On a hunch I tried suppressing the inlining of the definition of `v`,
and CSE then kicked in...

    {-# LANGUAGE BangPatterns #-}
    {-# LANGUAGE NoMonomorphismRestriction #-}

    import Control.Monad.ST
    import Data.Coerce
    import qualified Data.Vector.Storable as VS

    newtype SomeVector = SomeVector (VS.Vector Int)                                     
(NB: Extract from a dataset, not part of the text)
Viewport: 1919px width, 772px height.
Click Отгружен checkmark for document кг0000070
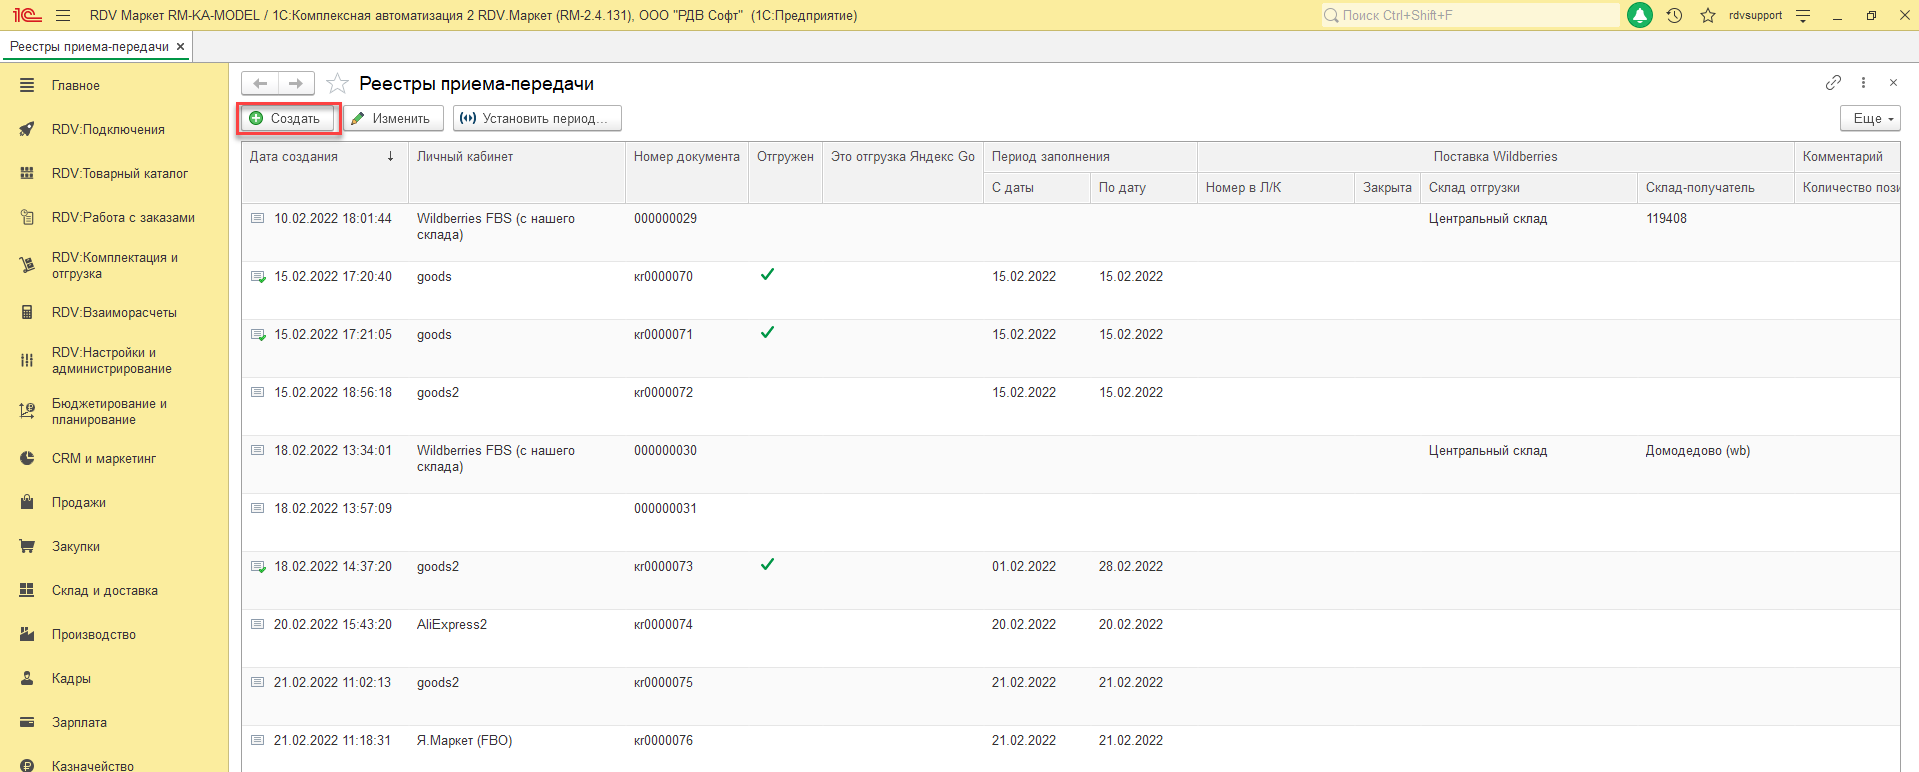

    isSameVector :: SomeVector -> SomeVector -> Bool
    isSameVector !(SomeVector x) !(SomeVector y) = runST $ do
      mx@(VS.MVector !x'offset !x'fp) <- VS.unsafeThaw x
      my@(VS.MVector !y'offset !y'fp) <- VS.unsafeThaw y
      _ <- VS.unsafeFreeze mx
      _ <- VS.unsafeFreeze my
      return $ x'offset == y'offset && x'fp == y'fp

    makev = VS.fromList [0..1023]
    {-# NOINLINE makev #-}

    main :: IO ()
    main = 
        let !v = makev
         in print $ isSameVector (SomeVector v) (SomeVector v)

So it appears that inlining of `v` into (SomeVector v) is the proximate
barrier to identifying the two (SomeVector v) terms.  Is this expected?

-- 
    Viktor.